## Your task
For the word "Open", state how many lines of the listing below contain it. Give the number and nothing more.

## Provided entries
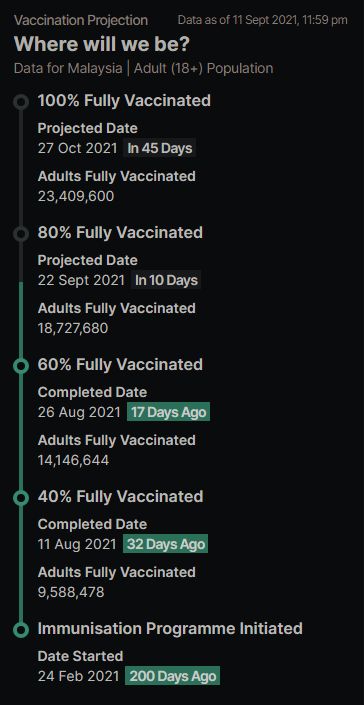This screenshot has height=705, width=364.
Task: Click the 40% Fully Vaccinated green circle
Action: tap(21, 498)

---

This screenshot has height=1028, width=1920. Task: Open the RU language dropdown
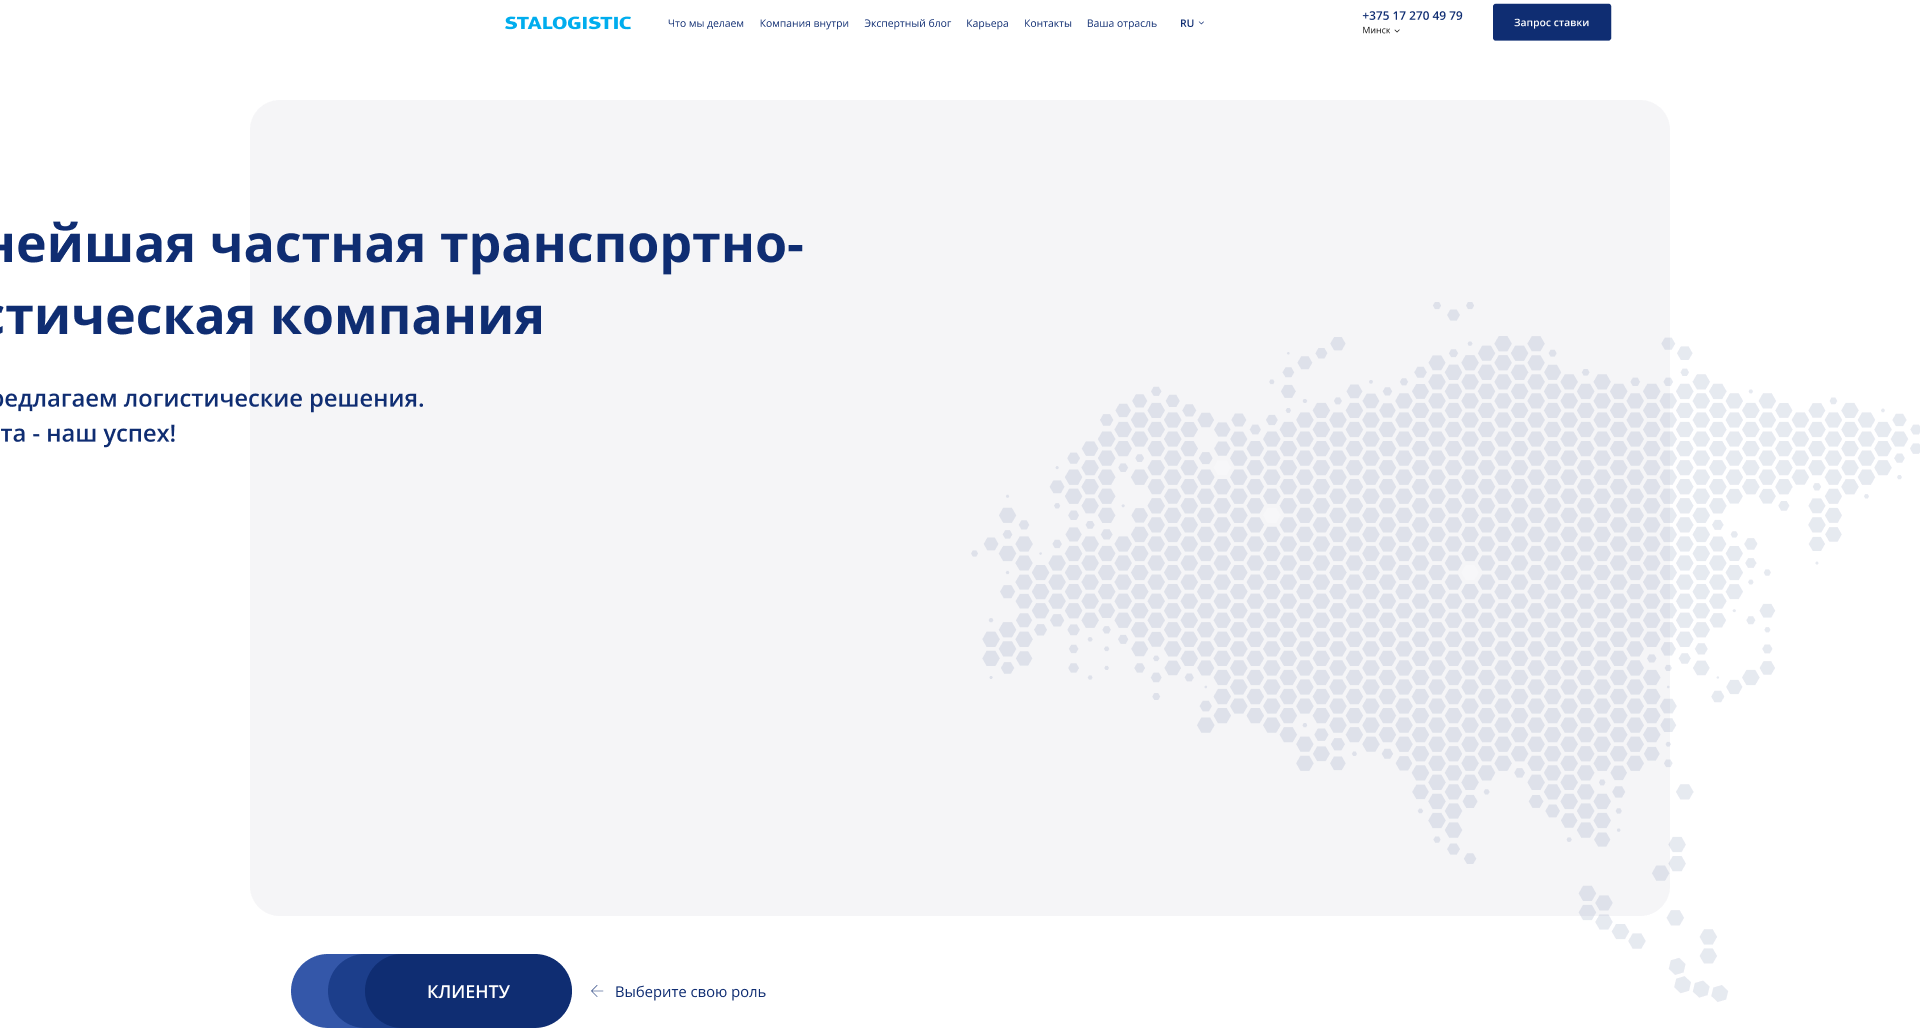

--

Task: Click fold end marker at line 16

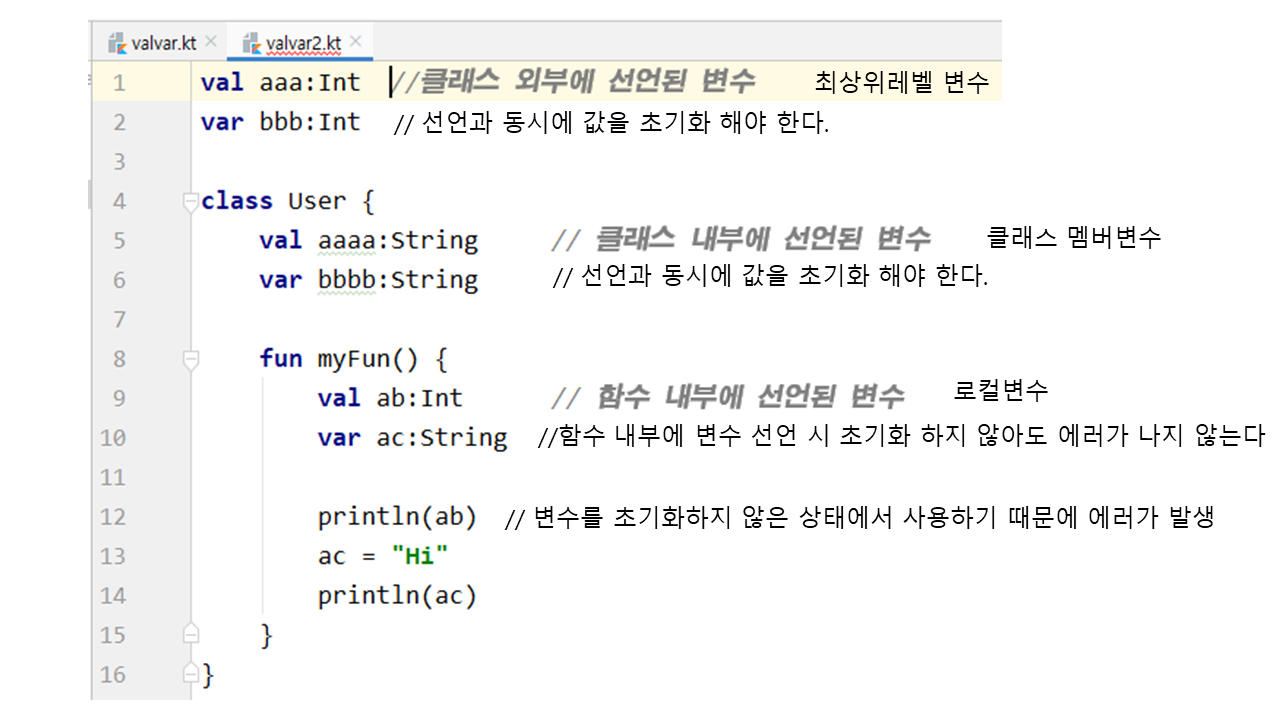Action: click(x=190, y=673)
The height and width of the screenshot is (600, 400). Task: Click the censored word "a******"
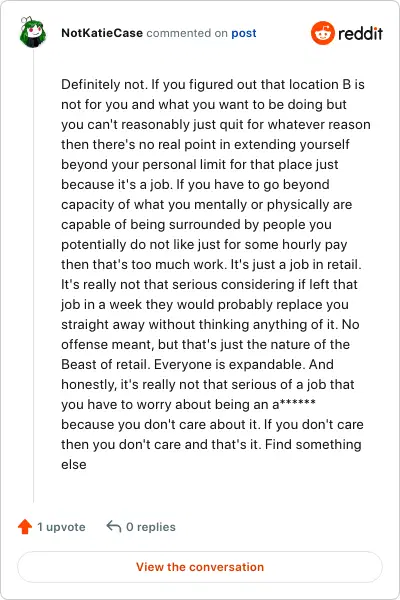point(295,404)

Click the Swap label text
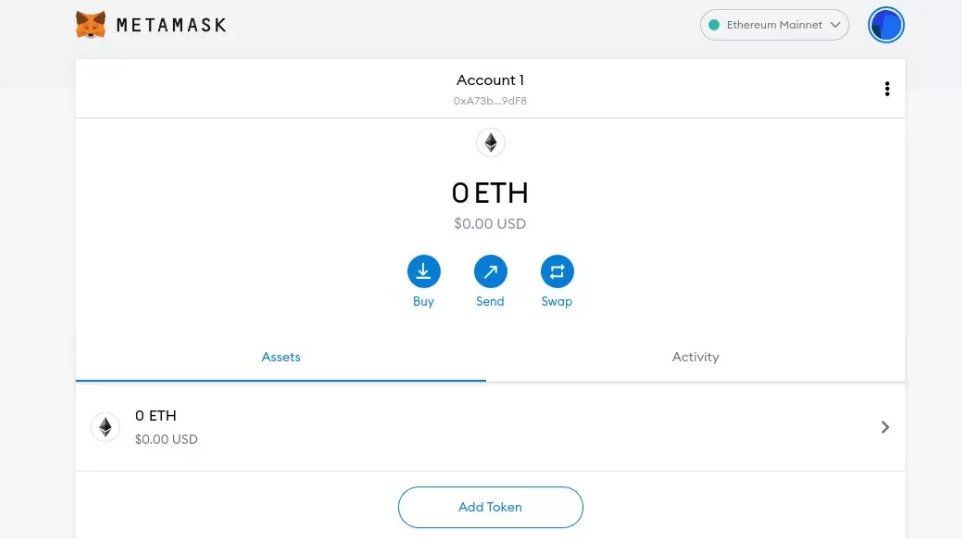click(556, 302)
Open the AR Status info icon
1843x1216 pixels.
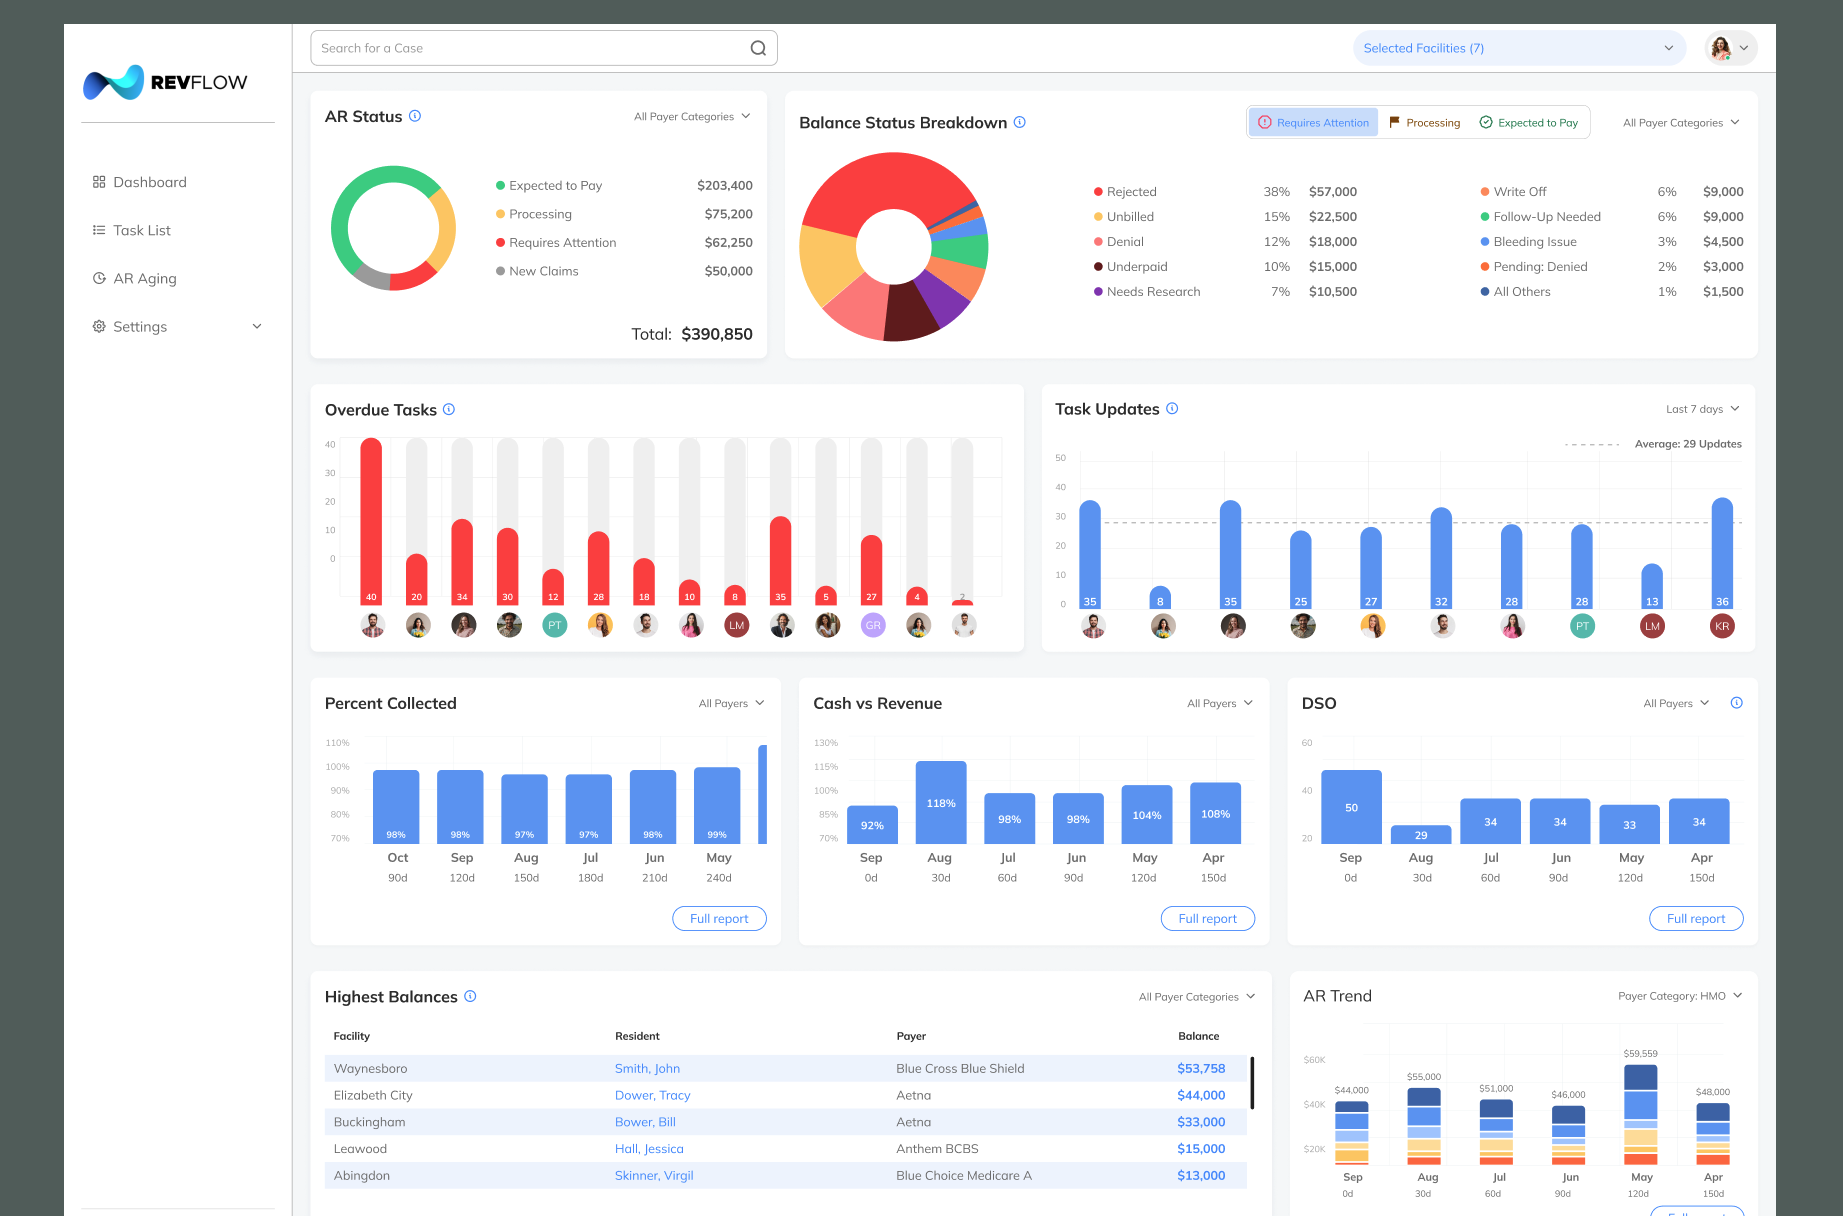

## Answer to the problem
2